The proposal, assuming lawmakers in both chambers approve it, would prevent the full force of the fiscal cliff from hitting the economy. But it does not address the nation's long-term fiscal problems and will not resolve the uncertainty hanging over the market, said Ron Florance, managing director of investment strategy at Wells Fargo Private Bank.
"They are a day late and several trillion dollars short of solving this problem," said Florance. "It's an embarrassment."
If a deal is announced after U.S. markets close today, global investors will not have an opportunity to respond until the Shanghai Composite and Hang Seng markets open for trading Tuesday at 8 p.m. ET.
All major global markets will be closed Jan. 1 in observance of New Year's Day.
Despite all the uncertainty, U.S. stocks have had a pretty good year overall, with all three indexes up between 7% and 16%. By comparison, stocks ended 2011 almost exactly where they began the year, although there was a lot of movement in between.
Stocks rallied in the first quarter of 2012 on hopes the Federal Reserve would step up its stimulus policies. But the market took a tumble in May as concerns about Europe's debt crisis resurfaced and the U.S. economy stalled.
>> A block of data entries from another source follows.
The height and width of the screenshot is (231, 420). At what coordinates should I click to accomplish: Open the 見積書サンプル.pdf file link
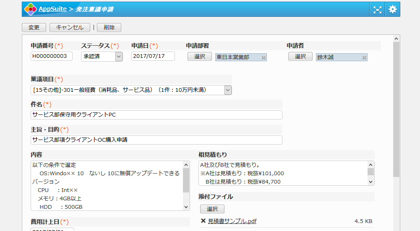(x=232, y=221)
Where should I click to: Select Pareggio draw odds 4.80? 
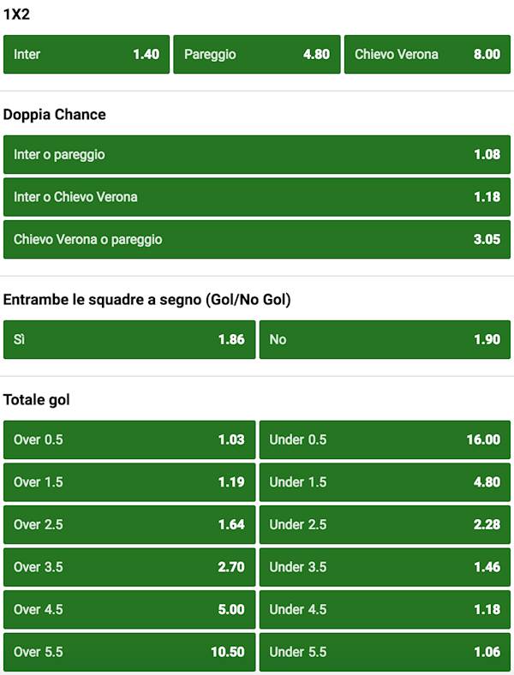[257, 55]
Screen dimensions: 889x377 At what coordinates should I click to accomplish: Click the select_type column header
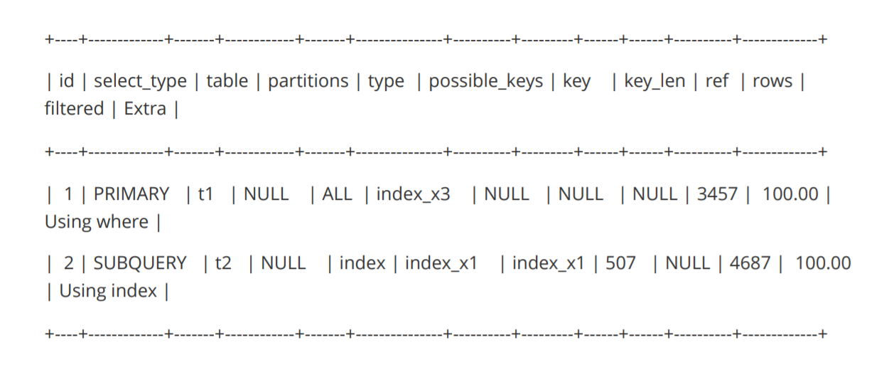140,82
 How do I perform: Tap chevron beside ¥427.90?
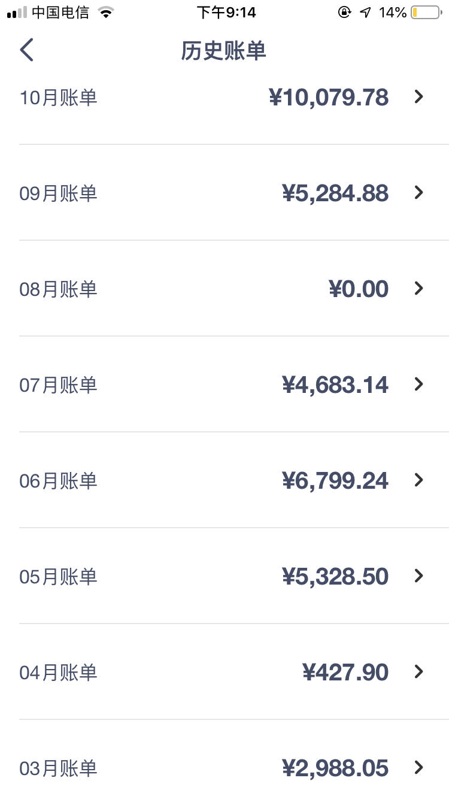click(419, 671)
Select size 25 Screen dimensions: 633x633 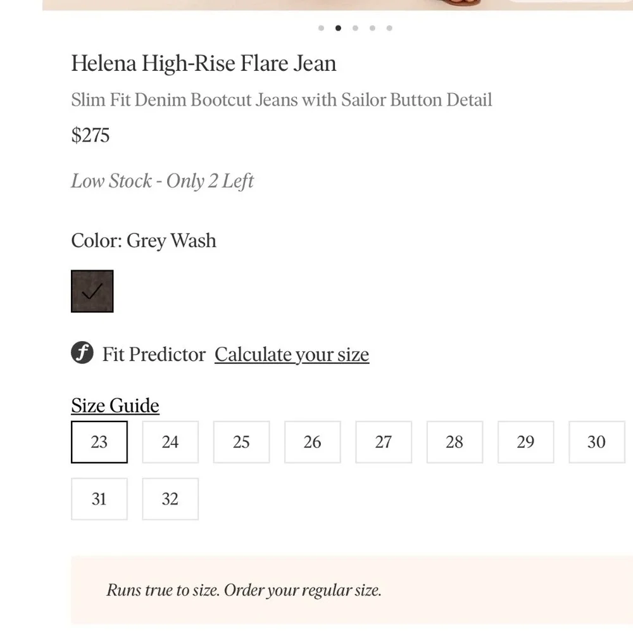pyautogui.click(x=241, y=442)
After bouncing back in the summer, stocks hit a high for the year in September, when the Fed announced more asset purchases.
In November, stocks fell anew after Obama beat out Republican challenger Mitt Romeny in the race for the White House. Investors have been sidelined by the fiscal cliff ever since, with stocks ending little changed in December.
The ongoing battle over taxes and spending in Washington will continue to cause volatility in the market over the short term, said Florance. But he said stocks are still priced at attractive levels relative to expectations for corporate earnings next year.
"We see a pretty healthy environment for stock investors next year," said Florance. "We're not exuberant, but modestly bullish."
On Friday, European markets ended mixed. Stocks in London and Frankfurt fell, while the Paris market advanced. Asian stocks got a boost from strong manufacturing data out of China. The Shanghai Composite, one of the world's worst performing indexes, managed to eke out a 3% gain for the year and the Nikkei, which was closed Monday, ended the year with a 20% gain.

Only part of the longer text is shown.